Who does not know this? Everything is only good as long as the mood is good, everyone is in good spirits and/or personal needs are met. As soon as a dark cloud appears, it doesn't take long for the friend to say goodbye under a pretext.
And then there are the friendships where the only thing that matters is expediency. They are based on reciprocity, and instead of the actual person, the focus is on one's own advantage.
Do you know that? Don't you also have friendships based on the fact that they are useful to you in certain aspects? Is it that this person again knows about other people who are interesting for you? Or because they have a great holiday home somewhere? Or you have advantages that you would not have without this person at your side?
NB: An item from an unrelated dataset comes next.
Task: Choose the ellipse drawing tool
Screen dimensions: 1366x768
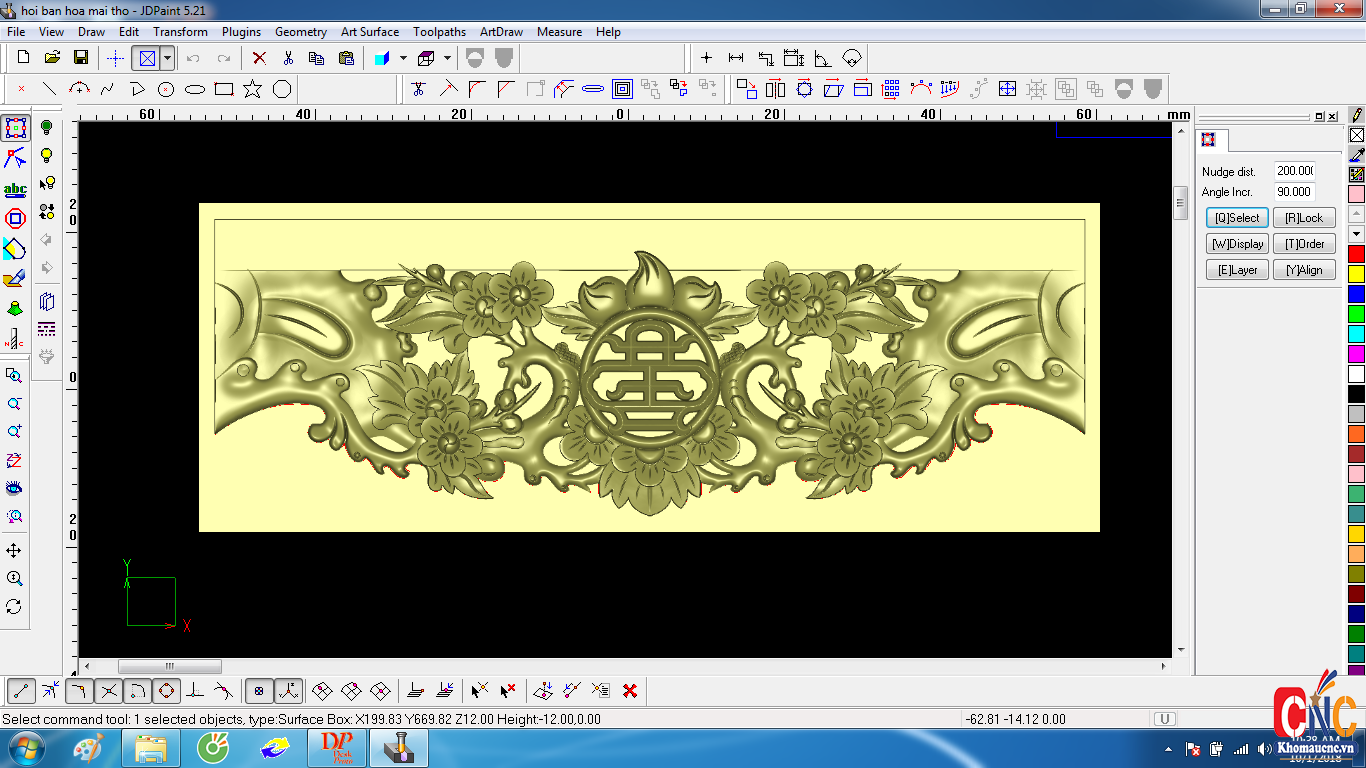Action: pos(195,90)
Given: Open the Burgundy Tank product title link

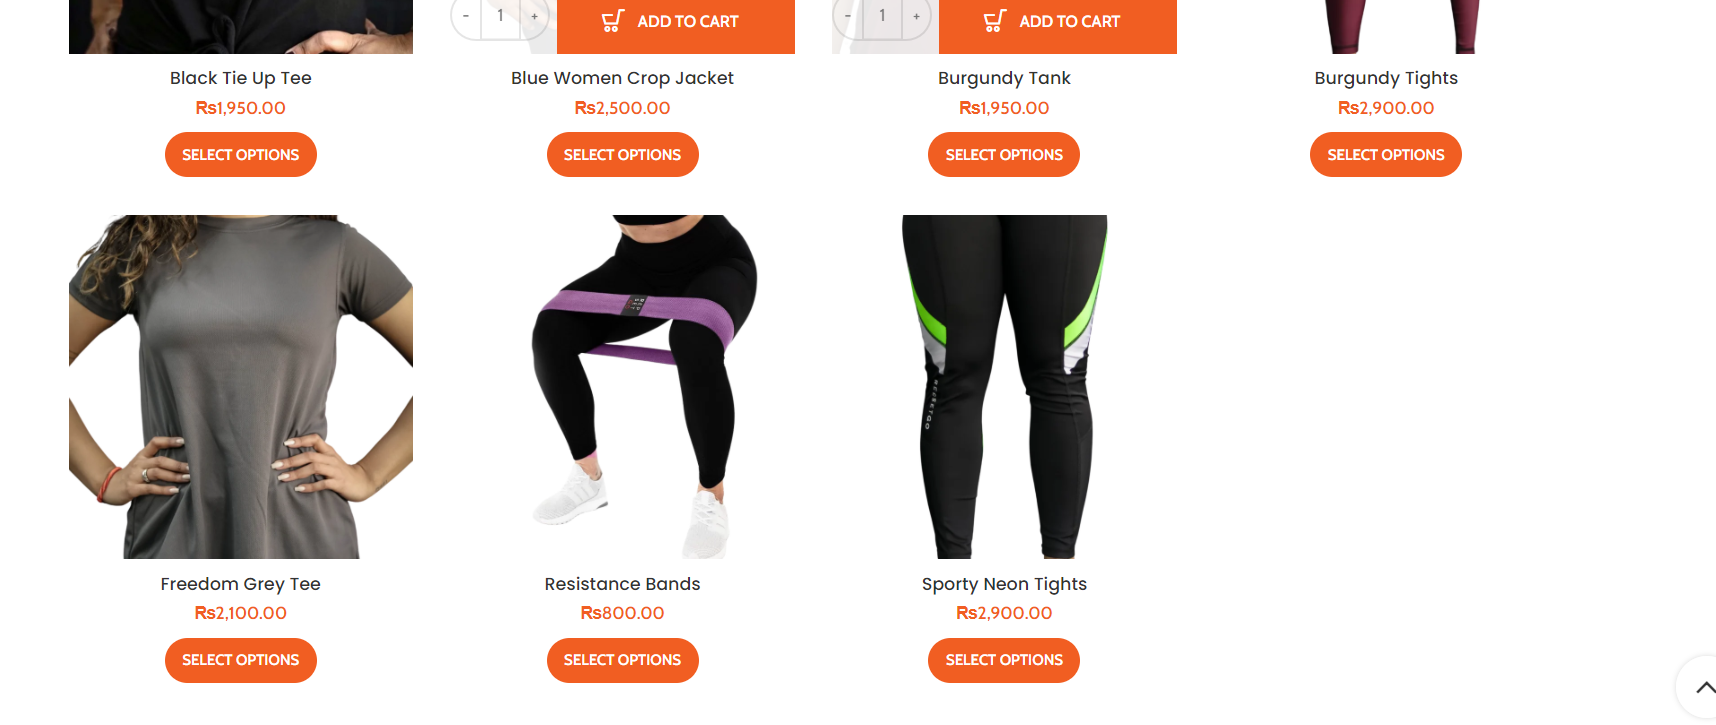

Take a piece of paper and write down the different names of your friends, together with the characteristics they have, such as position in society, possessions, contacts, characteristics from which you benefit, etc. And then imagine each individual person as if he or she did not benefit from all of this? Whom would you want to continue to be friends with?
Don't worry, it doesn't make you a bad person if you have these kinds of friendships. This kind of friendship is very common. We all have them in our circle. To recognize this, and to admit it to yourself, requires honesty towards yourself. It is a matter of you being aware of it. That you recognise for yourself who your true friends are, because it also works the other way round. Who benefits from being friends with you, and are they really true friends? Who can you call in the middle of the night when you feel bad and need someone at your side?
As long as someone
does good to a friend and expects something in return, it is not true
friendship. In a perfect friendship there is no question of quid pro
quo. It is the human being that is at the centre and giving comes from
the heart and is not counted.
So a friendship can develop from mutual benefit, pleasure or genuine affection. Friendships based on benefit and pleasure end when the foundation is exhausted. Only a friendship based on genuine interest in man himself can be firm and stable, and therefore only this is true friendship.
It arises when there is trust, respect, willingness, selflessness, understanding, gratitude and forgiveness. Another characteristic of a friendship is that the friend behaves towards the friend as he behaves towards himself.
What do you think about it?
Look around in your circle of friends. What in particular are your friendships based on?